> **Exercise details**
Set down each of the items below word for word, and leave the pictures out of your answer.
Start of Data
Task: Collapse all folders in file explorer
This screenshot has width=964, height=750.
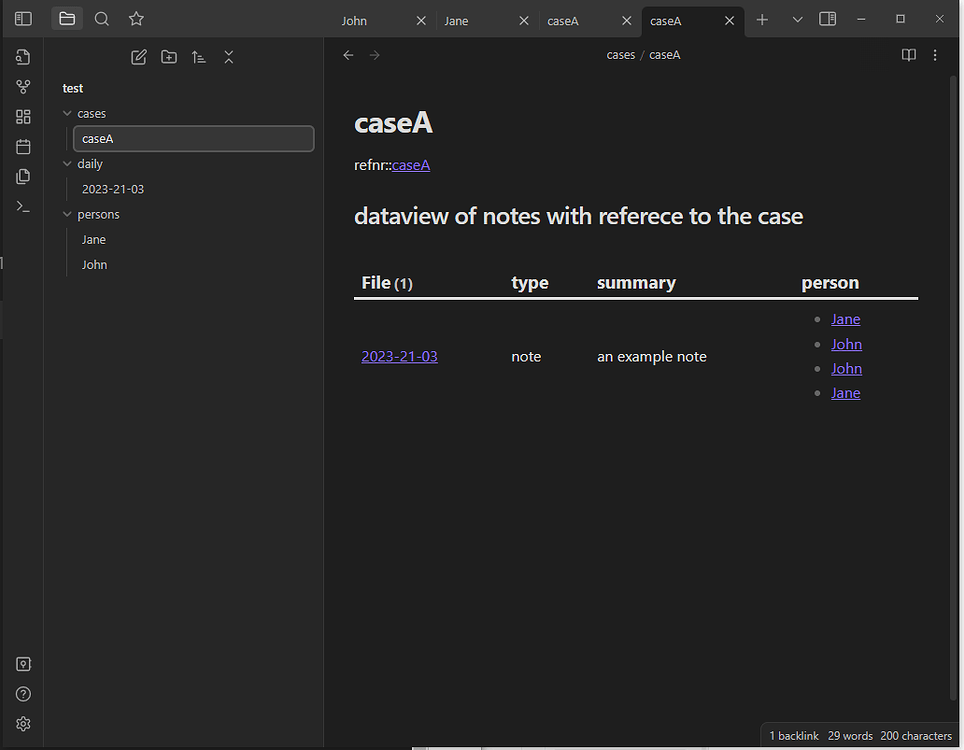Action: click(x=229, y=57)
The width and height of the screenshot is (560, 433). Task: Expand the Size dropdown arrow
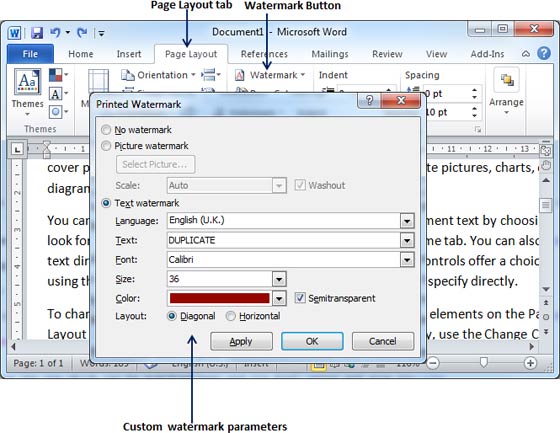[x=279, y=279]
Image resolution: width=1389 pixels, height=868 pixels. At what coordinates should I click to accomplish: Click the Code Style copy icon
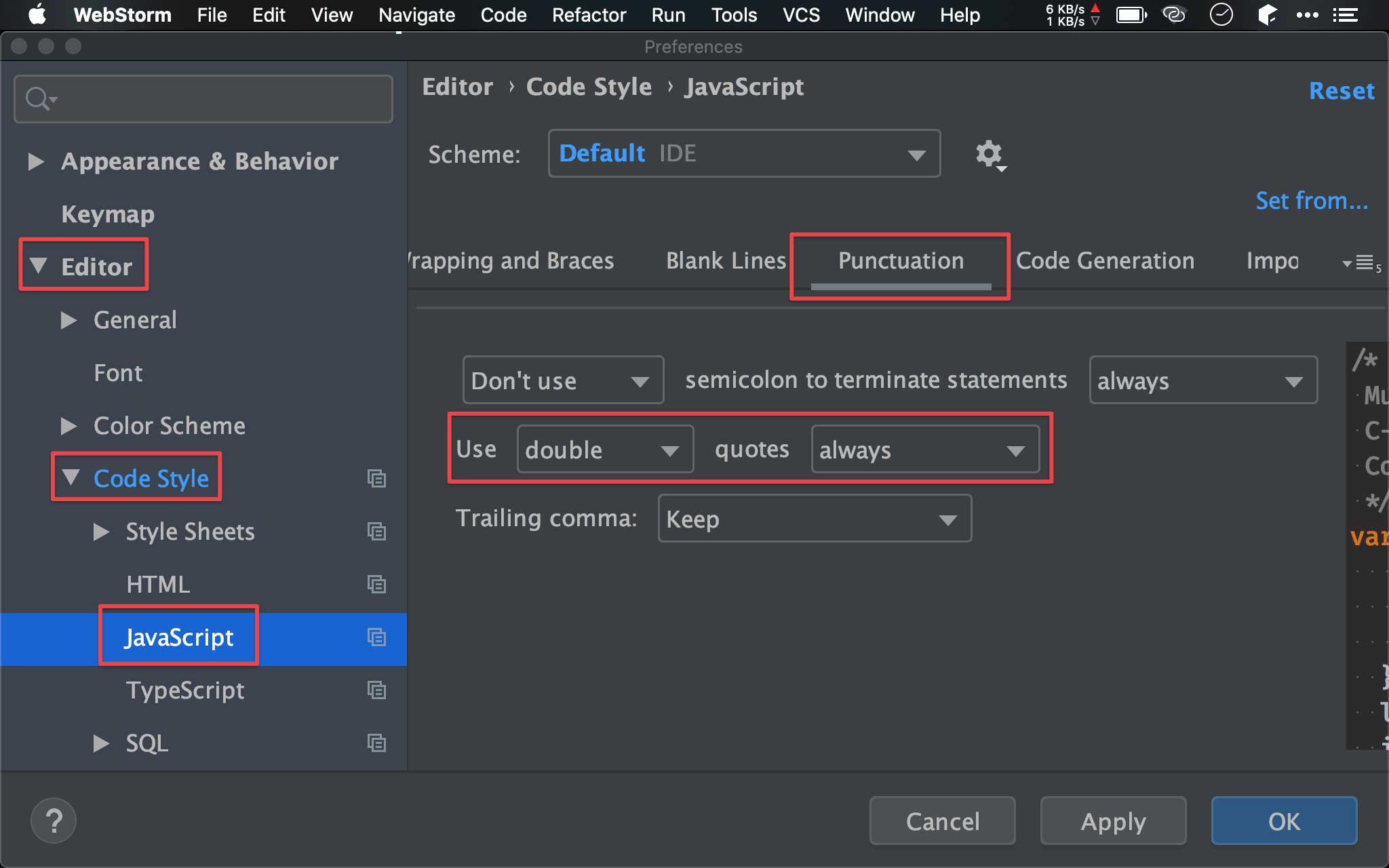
End of Data
> **Solution for this exercise**
Task: Collapse all folders in file explorer
This screenshot has width=964, height=750.
Action: click(x=229, y=57)
The width and height of the screenshot is (560, 433). Task: Expand the Size dropdown arrow
[x=279, y=279]
Image resolution: width=1389 pixels, height=868 pixels. At what coordinates should I click to accomplish: Click the Code Style copy icon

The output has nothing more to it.